La calidad de la educación dominicana sigue tan baja como si no hubiese ocurrido una «revolución educativa». Entonces, ¿qué ha pasado? La aprobación del 4% para la educación significó un flujo extraordinario de recursos para el Ministerio de Educación; era tal el flujo que el problema devino en cómo gastar tanto dinero. La forma más rápida fue la construcción masiva de escuelas – sin dudas, una necesidad –, muchas de las cuales no resistían un análisis de sensibilidad sísmica, dada la premura con la que eran construidas. La abundancia de recursos permitió, además, que los ministros pudieran utilizarlos con fines clientelares, y se amplió notoriamente la cobertura de la tanda extendida, lo que mejoró los estándares de alimentación de los estudiantes, pero sin mejoría en la calidad de la enseñanza.

Dentro de este contexto, la calidad de la educación no fue, ni lo es ahora, una prioridad de las autoridades gubernamentales; se utiliza como una retórica que solo sirve para adornar los discursos de los funcionarios cuando la ocasión los obliga. El problema, sin embargo, no se reduce al interés o no de las autoridades de lograr una verdadera revolución educativa; el sindicato de maestros juega un rol de primer orden, también. Es completamente inaceptable que el Ministerio de Educación no pueda implementar un sistema de evaluación y compensación basado en el mérito, debido a la oposición de la ADP. Lo que, a su vez, revela el daño que se deriva de la politización de los gremios profesionales. Esa simbiosis –gobierno, ADP y partidos políticos– es la que nutre la mala calidad de nuestra educación; cualquier propuesta de cambio significativo tiene que pasar por el filtro impenetrable de esta tríada. Y por eso, el Pacto por la Educación quedó como una mera declaración de buenas intenciones, mientras los actores involucrados quedaban protegidos en su área de confort. No así, el interés de los estudiantes. Cualquier reforma educativa que no centre su prioridad en el aprendizaje del estudiante está condenada al fracaso.

Existe, prácticamente, un consenso de que la calidad de la educación depende (ceteris paribus), al final, de los limites del conocimiento del maestro y de los métodos pedagógicos empleados en el proceso enseñanza-aprendizaje. Las deficiencias del maestro dominicano, en general, son alarmantes y es casi imposible distinguir entre un buen maestro y otro malo, especialmente porque la ADP los tiene a todos en el mismo saco, generando una asimetría de información que causa un salario promedio que perjudica a los mejores maestros.

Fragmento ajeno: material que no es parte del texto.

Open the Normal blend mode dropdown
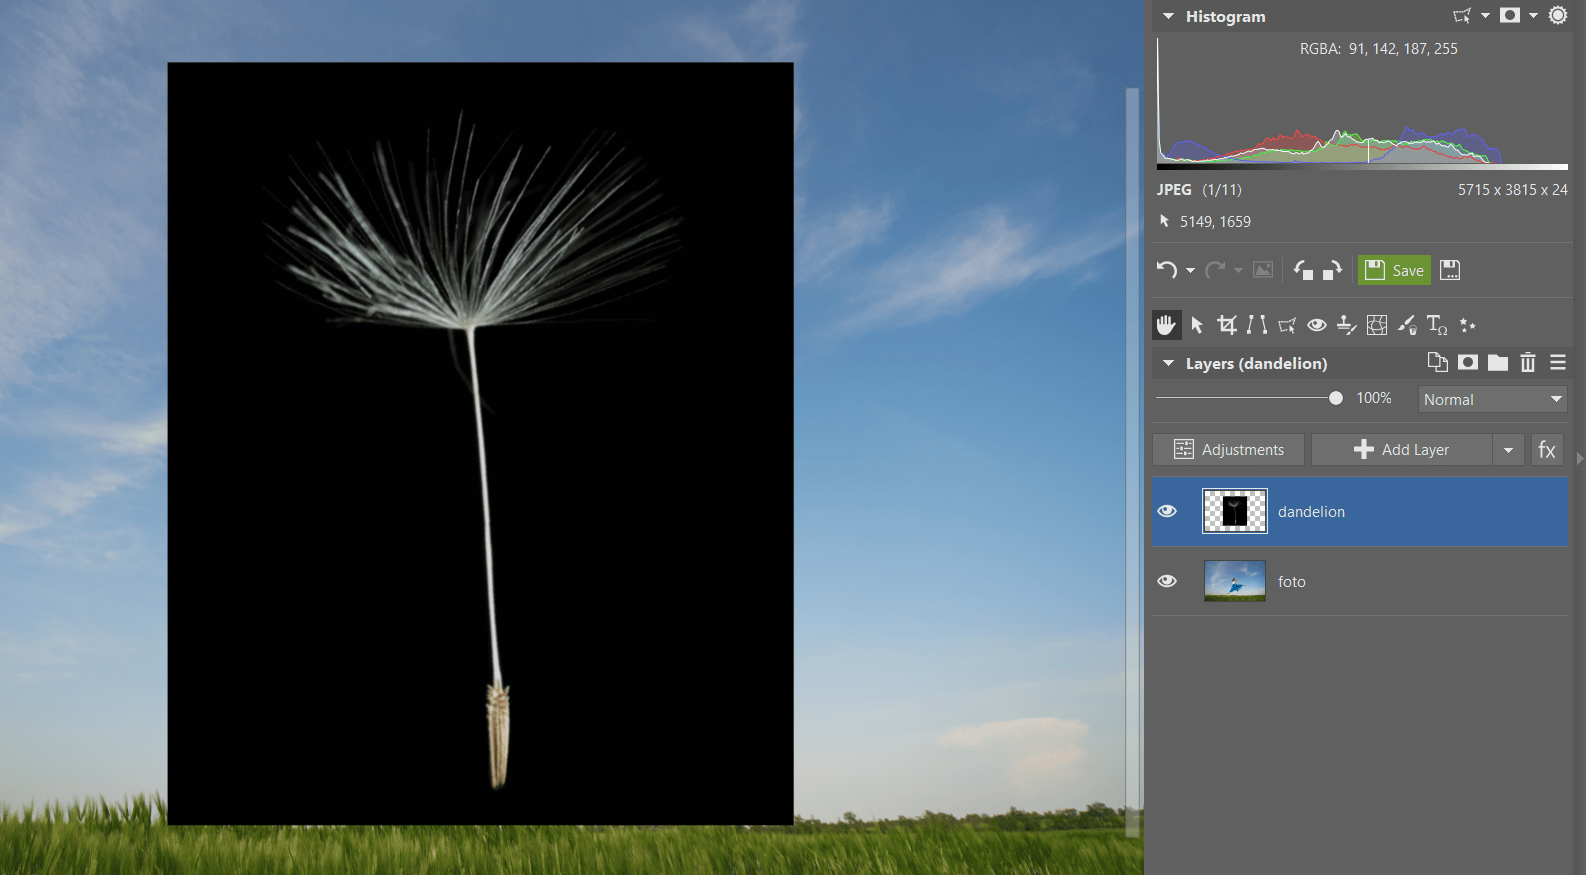1586x875 pixels. pyautogui.click(x=1492, y=399)
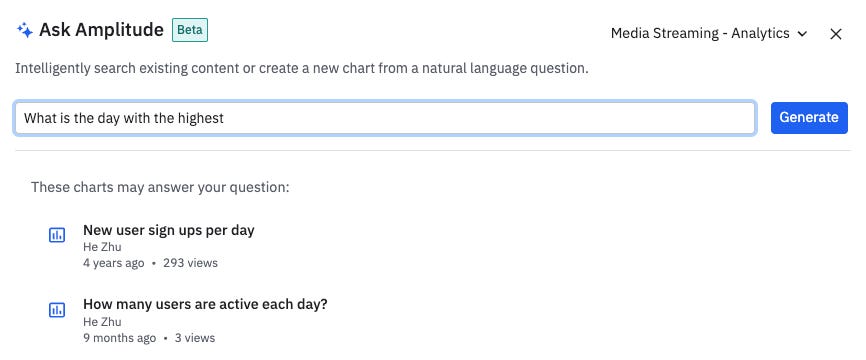Click chart icon for New user sign ups
This screenshot has width=866, height=360.
(57, 235)
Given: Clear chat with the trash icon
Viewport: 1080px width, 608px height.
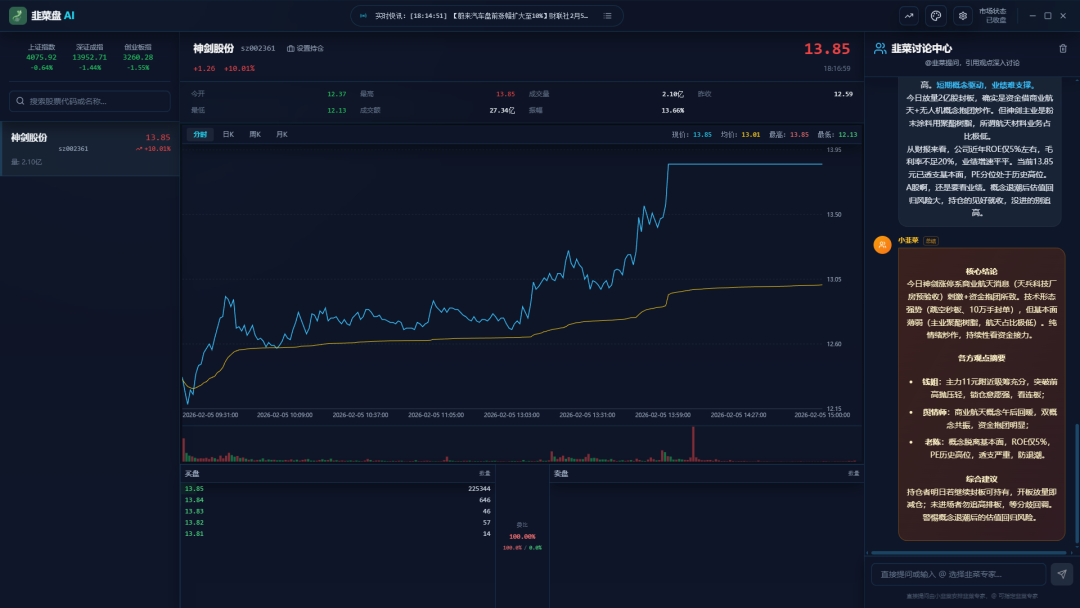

Desde el principio de lo que pudo haber sido una revolución educativa, el gobierno pudo haber enfatizado con mayor determinación la formación de los formadores, con un programa intensivo en el corto plazo para los maestros en ejercicio bajo la asesoría internacional y con profesores, en su mayoría, importados. En este programa, EDUCA pudo haber sido un socio estratégico de gran ayuda. En largo plazo, la formación en las universidades locales y extranjeras podrían hacer una gran diferencia. Pero, aun así, los jóvenes que eligen la carrera de educación son, por lo general, los más pobres y con las mayores deficiencias en la formación preuniversitaria.

Todavía, estudiar educación no es atractivo para muchos jóvenes talentosos y de estratos medios y altos de la sociedad, a pesar de que los salarios de los maestros, gracias al 4%, se ha incrementado significativamente. La estructura de incentivos para atraer a los mejores talentos al oficio de maestro es, en el mejor de los casos, insuficiente.

El hecho de reconocer que el problema de nuestro sistema educativo es complejo y desafiante – como se confirma con los resultados de PISA 2018 – no nos debe llevar a un estado de conformismo o de inacción; por el contrario, se deben disparar todas las alarmas y replantearnos las estrategias que hasta el momento se han seguido; o, simplemente, seguir con una «revolución educativa» que ni PISA ni arranca.